A lack of precision in our terminology leads to misunderstandings and confusion about the activities we engage in, the information we share, and the expectations we hold.
The words safety and security are often the same in many languages. That is also true in the world of cyber, where we frequently say cybersecurity when we really mean cyber safety. They are, however, distinct concepts, and the lack of precision in our terminology leads to misunderstandings and confusion about the activities we engage in, the information we share, and the expectations we hold.
To simplify the distinction between safety and security, it helps to put another descriptor in front of these words. For example, food safety practices include hygiene, third-party inspections, and checklists. Food security evokes concerns about the shortage of baby formula, poisoning of the food supply, and starvation. Food safety and food security are not the same.

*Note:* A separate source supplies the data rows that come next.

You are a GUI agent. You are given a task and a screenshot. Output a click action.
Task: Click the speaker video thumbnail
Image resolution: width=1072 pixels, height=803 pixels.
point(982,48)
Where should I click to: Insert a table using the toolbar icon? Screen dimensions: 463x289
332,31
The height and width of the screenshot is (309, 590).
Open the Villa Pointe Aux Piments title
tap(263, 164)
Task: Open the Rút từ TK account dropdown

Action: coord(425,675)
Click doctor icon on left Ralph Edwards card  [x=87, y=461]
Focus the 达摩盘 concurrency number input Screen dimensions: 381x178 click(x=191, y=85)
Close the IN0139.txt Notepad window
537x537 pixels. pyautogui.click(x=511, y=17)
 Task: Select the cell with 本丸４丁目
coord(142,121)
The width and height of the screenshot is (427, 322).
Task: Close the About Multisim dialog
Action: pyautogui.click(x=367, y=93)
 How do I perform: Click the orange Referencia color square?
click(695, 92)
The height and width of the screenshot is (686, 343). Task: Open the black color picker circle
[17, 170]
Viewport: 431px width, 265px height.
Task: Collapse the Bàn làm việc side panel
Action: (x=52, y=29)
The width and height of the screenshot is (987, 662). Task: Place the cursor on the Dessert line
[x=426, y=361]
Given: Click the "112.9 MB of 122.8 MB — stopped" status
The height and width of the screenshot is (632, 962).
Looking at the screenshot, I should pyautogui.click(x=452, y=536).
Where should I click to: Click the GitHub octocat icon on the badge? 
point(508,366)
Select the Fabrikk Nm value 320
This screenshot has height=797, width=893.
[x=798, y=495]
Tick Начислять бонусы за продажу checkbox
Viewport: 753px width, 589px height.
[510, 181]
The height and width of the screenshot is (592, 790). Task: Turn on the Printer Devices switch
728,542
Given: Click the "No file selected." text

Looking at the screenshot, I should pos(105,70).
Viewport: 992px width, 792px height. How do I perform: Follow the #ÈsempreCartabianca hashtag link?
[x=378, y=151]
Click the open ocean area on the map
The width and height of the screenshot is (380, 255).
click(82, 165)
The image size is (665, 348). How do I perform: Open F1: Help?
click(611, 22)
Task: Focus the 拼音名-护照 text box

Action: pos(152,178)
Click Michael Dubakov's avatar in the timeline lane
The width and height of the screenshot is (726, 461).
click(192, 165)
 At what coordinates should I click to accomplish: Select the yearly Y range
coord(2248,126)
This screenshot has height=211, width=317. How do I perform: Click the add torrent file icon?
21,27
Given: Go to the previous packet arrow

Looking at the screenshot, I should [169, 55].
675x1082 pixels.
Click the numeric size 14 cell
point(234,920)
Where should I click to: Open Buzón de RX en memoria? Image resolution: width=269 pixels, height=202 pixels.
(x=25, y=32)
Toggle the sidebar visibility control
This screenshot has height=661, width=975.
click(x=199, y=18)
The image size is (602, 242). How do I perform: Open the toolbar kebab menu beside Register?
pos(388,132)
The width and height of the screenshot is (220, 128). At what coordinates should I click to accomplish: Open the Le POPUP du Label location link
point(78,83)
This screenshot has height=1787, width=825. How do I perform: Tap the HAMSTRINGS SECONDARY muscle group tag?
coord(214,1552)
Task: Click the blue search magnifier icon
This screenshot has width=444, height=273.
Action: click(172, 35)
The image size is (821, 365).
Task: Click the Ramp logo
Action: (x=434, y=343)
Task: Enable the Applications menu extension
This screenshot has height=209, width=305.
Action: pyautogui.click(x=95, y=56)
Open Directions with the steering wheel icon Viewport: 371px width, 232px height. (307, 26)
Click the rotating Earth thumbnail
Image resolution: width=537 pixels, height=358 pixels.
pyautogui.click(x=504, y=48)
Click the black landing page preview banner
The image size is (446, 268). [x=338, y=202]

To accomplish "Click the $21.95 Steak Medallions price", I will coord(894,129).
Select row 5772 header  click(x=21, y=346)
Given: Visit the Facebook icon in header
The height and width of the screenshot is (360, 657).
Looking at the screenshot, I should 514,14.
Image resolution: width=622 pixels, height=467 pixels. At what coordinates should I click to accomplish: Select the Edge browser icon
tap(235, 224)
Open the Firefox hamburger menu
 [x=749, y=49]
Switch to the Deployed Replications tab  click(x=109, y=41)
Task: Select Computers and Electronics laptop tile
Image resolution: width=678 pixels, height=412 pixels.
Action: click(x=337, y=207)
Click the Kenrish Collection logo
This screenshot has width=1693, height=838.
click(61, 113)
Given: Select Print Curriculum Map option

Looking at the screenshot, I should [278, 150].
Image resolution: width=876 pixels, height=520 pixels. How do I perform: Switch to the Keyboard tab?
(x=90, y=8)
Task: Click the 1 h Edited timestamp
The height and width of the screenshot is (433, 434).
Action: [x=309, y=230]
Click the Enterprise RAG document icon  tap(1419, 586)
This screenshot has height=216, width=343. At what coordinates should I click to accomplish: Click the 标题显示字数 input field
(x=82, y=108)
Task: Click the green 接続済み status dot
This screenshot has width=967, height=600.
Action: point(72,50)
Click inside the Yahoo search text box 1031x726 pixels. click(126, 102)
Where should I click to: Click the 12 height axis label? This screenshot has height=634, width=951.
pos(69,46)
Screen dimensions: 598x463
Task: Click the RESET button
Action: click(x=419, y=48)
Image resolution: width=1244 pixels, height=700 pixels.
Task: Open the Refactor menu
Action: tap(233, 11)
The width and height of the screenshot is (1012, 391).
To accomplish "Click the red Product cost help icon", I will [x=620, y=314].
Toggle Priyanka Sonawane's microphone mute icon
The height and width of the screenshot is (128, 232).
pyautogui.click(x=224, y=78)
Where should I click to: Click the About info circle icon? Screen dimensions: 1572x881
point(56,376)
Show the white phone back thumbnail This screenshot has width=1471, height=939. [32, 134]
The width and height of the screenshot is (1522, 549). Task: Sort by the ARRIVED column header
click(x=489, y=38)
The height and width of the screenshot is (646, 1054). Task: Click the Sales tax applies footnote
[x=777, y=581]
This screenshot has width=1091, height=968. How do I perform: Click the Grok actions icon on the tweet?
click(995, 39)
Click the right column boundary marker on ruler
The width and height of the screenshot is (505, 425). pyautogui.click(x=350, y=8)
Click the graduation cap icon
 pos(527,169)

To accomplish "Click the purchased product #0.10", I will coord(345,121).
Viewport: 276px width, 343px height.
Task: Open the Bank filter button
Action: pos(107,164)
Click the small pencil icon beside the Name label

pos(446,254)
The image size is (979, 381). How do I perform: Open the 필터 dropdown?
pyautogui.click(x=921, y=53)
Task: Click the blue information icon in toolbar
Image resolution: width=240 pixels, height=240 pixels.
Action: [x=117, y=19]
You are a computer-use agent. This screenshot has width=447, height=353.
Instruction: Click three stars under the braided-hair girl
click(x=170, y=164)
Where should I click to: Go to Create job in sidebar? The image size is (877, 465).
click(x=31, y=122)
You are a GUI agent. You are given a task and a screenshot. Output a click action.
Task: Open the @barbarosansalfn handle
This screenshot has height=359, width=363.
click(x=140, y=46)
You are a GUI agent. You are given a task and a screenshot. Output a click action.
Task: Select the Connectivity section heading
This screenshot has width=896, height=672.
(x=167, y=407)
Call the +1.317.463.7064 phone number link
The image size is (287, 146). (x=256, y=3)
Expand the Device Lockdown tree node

Cyber Safety ≠ Cybersecurity
Similarly, cyber safety and cybersecurity are not the same. If you believe that compliance does not equal security, perhaps it is because compliance is about safety. Adherence to good safety practices generally improves the quality of the output while security often delays the output. Good safety practices don’t eliminate the possibility of intentional compromise, but practices that promote higher quality outputs enable investigators to quickly rule out accidental causes.
If you wonder why some types of information in cyber are widely shared and others are not, consider that regardless of geopolitical affiliations, we openly share nuclear safety practices but not nuclear security practices. We naturally tend to be transparent about safety but not about security. We generally want safety measures to be very visible, obvious, and well known. Hotels and airlines prominently and repeatedly share the measures they have taken to ensure our safety. Most manufacturing environments prominently showcase a sign relaying how long they have gone without a safety incident.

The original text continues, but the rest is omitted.